Instructions for the task.
What is needed is an exact copy of the lines from the one containing "This screenshot has height=768, width=1280." through the final line of the material below.
------------------------------------------------------------
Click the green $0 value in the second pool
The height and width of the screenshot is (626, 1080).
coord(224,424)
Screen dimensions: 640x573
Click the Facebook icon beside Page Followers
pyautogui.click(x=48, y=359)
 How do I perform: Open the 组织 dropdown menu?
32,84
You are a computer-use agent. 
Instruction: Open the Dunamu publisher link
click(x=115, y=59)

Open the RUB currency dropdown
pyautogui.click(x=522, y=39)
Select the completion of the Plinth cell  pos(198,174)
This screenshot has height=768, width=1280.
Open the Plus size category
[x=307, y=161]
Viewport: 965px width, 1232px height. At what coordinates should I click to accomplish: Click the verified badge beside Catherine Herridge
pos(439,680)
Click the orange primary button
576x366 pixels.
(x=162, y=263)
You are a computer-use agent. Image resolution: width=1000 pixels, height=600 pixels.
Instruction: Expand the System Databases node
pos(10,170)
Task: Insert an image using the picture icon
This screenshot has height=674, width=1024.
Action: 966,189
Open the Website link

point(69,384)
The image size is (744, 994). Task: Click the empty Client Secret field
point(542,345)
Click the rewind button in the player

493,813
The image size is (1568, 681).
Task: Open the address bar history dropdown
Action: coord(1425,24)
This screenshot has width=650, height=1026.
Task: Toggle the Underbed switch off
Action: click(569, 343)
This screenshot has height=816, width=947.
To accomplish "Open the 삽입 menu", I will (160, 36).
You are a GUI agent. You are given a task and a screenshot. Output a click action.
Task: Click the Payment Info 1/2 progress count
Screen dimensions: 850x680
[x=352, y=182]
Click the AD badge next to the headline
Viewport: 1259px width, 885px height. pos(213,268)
------------------------------------------------------------
Your response.
This screenshot has height=768, width=1280.
Open the Plus size category
[x=307, y=161]
Viewport: 965px width, 1232px height. At what coordinates should I click to accomplish: Click the verified badge beside Catherine Herridge
pos(439,680)
Click the orange primary button
576x366 pixels.
(x=162, y=263)
You are a computer-use agent. Image resolution: width=1000 pixels, height=600 pixels.
Instruction: Expand the System Databases node
pos(10,170)
Task: Insert an image using the picture icon
This screenshot has height=674, width=1024.
Action: 966,189
Open the Website link

point(69,384)
The image size is (744, 994). Task: Click the empty Client Secret field
point(542,345)
Click the rewind button in the player

493,813
The image size is (1568, 681).
Task: Open the address bar history dropdown
Action: coord(1425,24)
This screenshot has width=650, height=1026.
Task: Toggle the Underbed switch off
Action: click(569, 343)
This screenshot has height=816, width=947.
To accomplish "Open the 삽입 menu", I will (160, 36).
You are a GUI agent. You are given a task and a screenshot. Output a click action.
Task: Click the Payment Info 1/2 progress count
Screen dimensions: 850x680
[x=352, y=182]
Click the AD badge next to the headline
Viewport: 1259px width, 885px height. pos(213,268)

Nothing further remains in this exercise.